# Collected data entries
•••

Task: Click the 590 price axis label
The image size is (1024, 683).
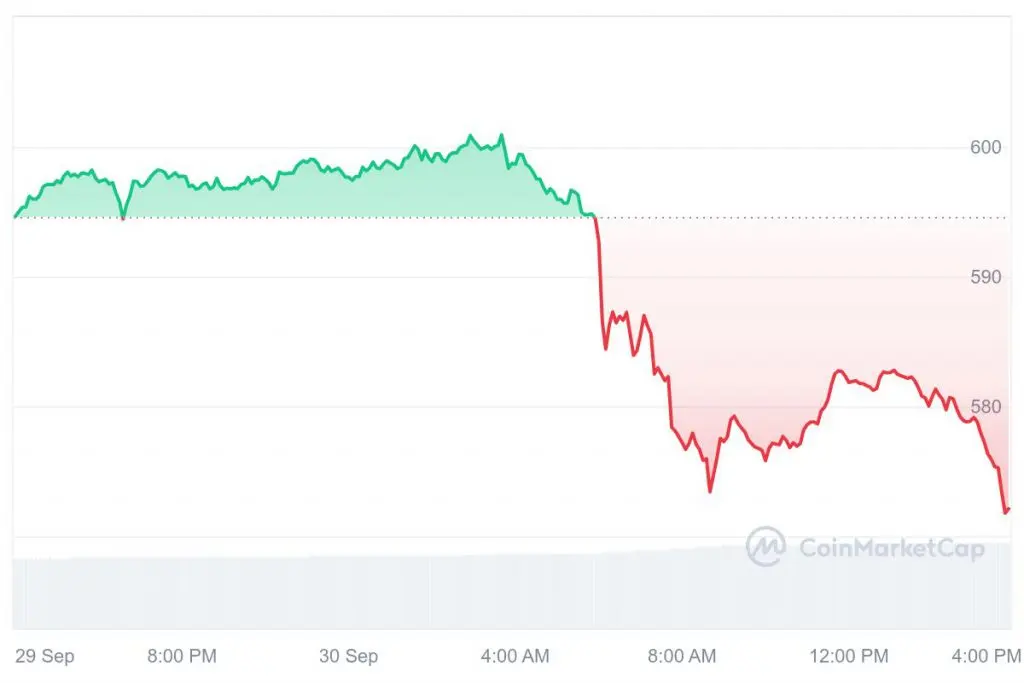Action: [985, 277]
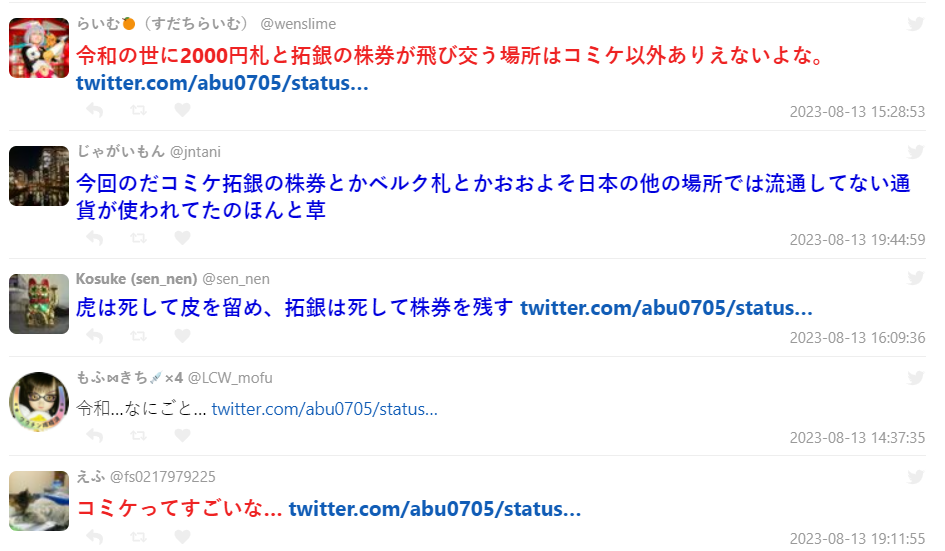Click the Twitter bird icon on the @sen_nen tweet
945x551 pixels.
click(x=915, y=278)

•••

# WORK ITEM
Extract every line of the data exactly; pictures stay out.

# ANSWER TO THIS PROBLEM
Task: Click the 590 price axis label
The image size is (1024, 683).
Action: [985, 277]
Click the Twitter bird icon on the @sen_nen tweet
945x551 pixels.
click(x=915, y=278)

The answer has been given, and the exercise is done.